Fabrice Colin est tout de même agaçant.
Un peu comme Neil Gaiman, on découvre certains de ses romans en se disant "Mais c'est bien sûr" ou "Comment personne n'a pu y penser plus tôt ?" Sauf que, précisément, personne n'y a pensé plus tôt et l'auteur peut donc développer avec le talent qu'on lui connaît un univers et une histoire que l'on imagine au départ aussi limpides qu'ingénieux.
C'est, vous l'aurez compris, le cas avec 49 jours, publié chez Michel Lafon. Floryan meurt au cours d'un attentat dans le métro parisien et se retrouve plongé dans un étrange Intermonde, à devoir choisir entre rejoindre le Paradis ou disparaître dans l'inconnu.

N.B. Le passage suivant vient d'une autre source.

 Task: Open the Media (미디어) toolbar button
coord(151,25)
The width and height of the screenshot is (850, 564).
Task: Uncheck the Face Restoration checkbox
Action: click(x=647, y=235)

Rapidement, il va découvrir une communauté de renégats, qui refusent de se soumettre aux "anges" leur imposant ce choix et préfèrent tenter de survivre par eux-mêmes.
Partant de cette base bien trouvée, Fabrice Colin conçoit un récit nous entraînant dans les pas de son "héros", un récit prenant et surtout plein de bonnes idées. En restant à hauteur de son personnage, l'auteur prenait le risque de voir le lecteur deviner à l'avance certains rebondissements, mais Colin est suffisamment habile pour éviter cet écart. "L'Intermonde" que l'on découvre s'avère à bien des égards fascinant, sans parler de ses secrets plus ou moins avouables...
Il faut dire que le roman se déroule page après page sans le moindre accroc, profitant d'une écriture aussi impeccable qu'efficace, se permettant même quelques formules bien senties sur de grandes notions comme l'amour avec un A, les regrets qui nous hantent, etc, etc. Dit comme ça, il y aurait de quoi craindre que l'auteur nous inflige les réflexions adolescentes de son protagoniste principal de 17 ans, mais, là encore, Fabrice Colin évite cet écueil. Il a su trouver le ton juste pour coller au fond de son intrigue.
Si la deuxième moitié du roman s'avère toujours aussi intéressante, notamment par le biais d'une incursion dans notre futur donnant parfois un tour post-apocalyptique à cette histoire (avec un Paris ravagé), elle n'en est pas moins légèrement en retrait (plutôt que réellement décevante). La faute au personnage de Rain, qui en dehors de chantonner du Miles Davis ou de nous apprendre que plus personne ne connaît Muse en 2030, manque pour l'instant de consistance. Ou bien à la dizaine de pages d'explications tirées d'un carnet délivrées d'une traite en toute fin de roman. Le procédé fait tout de même un peu tache quand on songe à la maestria de l'ensemble.
Mais, en multipliant les pistes et en se permettant une fin à twist, Fabrice Colin provoque une nouvelle envolée finale de nos espoirs mais surtout de nos attentes, en plaçant la barre très haut. Les sages Elohim que l'on imaginait créatures célestes sans réelle originalité en début de tome sont à l'image du roman, fascinant et retors dans son implacable mécanique.
Fascinant, souvent, de par sa maîtrise. En somme, une très bonne surprise, et ce d'autant plus quand on ne l'avait pas forcément vue venir.
Un incontournable de cette fin d'année, et pas seulement pour votre cousin de 15 ans.